Sebbene il test FITC-destrano fornisca un metodo efficace per valutare la funzione della barriera intestinale, ha ancora alcune limitazioni. Una limitazione di questo modello è che richiede il digiuno dei topi per diverse ore, il che significa che non è affidabile confrontare questi risultati con quelli dei topi che non sono stati digiunati. Inoltre, il digiuno può influenzare i risultati in alcuni modelli che richiedono programmi di alimentazione rigorosi, come quando si misura la glicemia in modelli animali per il diabete.

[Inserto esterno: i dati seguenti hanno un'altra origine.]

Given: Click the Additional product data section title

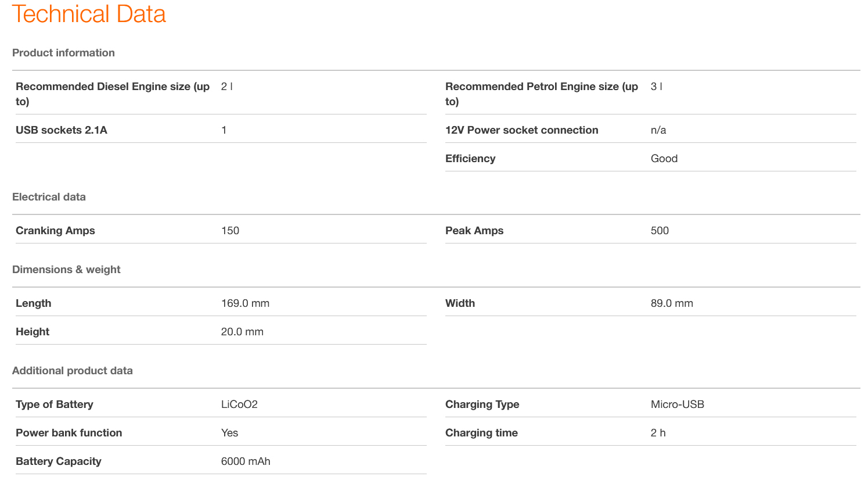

Nonostante queste limitazioni, il test FITC-destrano rimane un metodo efficace per analizzare la permeabilità intestinale in quanto è quantitativo, versatile, economico e meno invasivo di molti metodi classici. Ad esempio, le sonde comuni utilizzate per misurare la permeabilità intestinale sono piccole sonde saccaridiche o Cr-EDTA, che presentano alcuni vantaggi19. Tuttavia, alcune sonde saccaridiche hanno solo permeabilità specifica della regione. Poiché sono idrolizzati nella porzione distale dell'intestino tenue, non forniscono alcuna informazione sulla permeabilità del colon19. D'altra parte, Cr-EDTA può fornire informazioni sulla permeabilità del colon, ma richiede misurazioni per 24 ore, rendendo il carico di tempo di questo metodo molto più elevato di quello del saggio FITC-destrano20. Inoltre, nessuno di questi metodi fornisce l'imaging diretto in vivo di questo test. Pertanto, il test FITC-destrano fornisce un'opzione relativamente semplice, diretta ed efficace rispetto ai metodi alternativi per misurare la permeabilità intestinale.

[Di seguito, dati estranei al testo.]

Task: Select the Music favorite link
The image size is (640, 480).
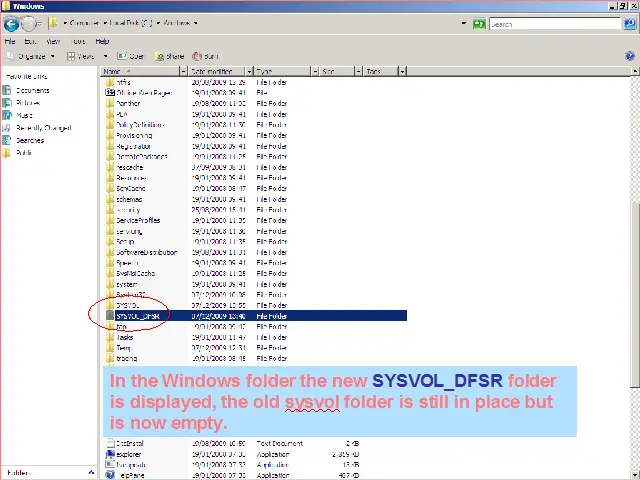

Infine, nei processi patologici come IBD4, Alzheimer21 e malattia epatica2, la permeabilità intestinale è un parametro importante che potrebbe essere misurato utilizzando il test FITC-destrano per migliorare gli studi. Ad esempio, nello sviluppo di nuovi trattamenti, come le immunoterapie per le IBD, questo test può essere utilizzato per testare l'efficacia della terapia per mantenere l'integrità della barriera intestinale. Considerando che la compromissione della funzione della barriera intestinale può essere implicata nel perpetuare l'infiammazione cronica nella UC, ad esempio,è importante esaminare quanto bene una terapia protegga dall'aumento della permeabilità 4. Questo è solo un esempio, ma il test FITC-destrano è un modo accessibile e quantificabile per misurare la permeabilità intestinale in molte aree e aspetti diversi della ricerca.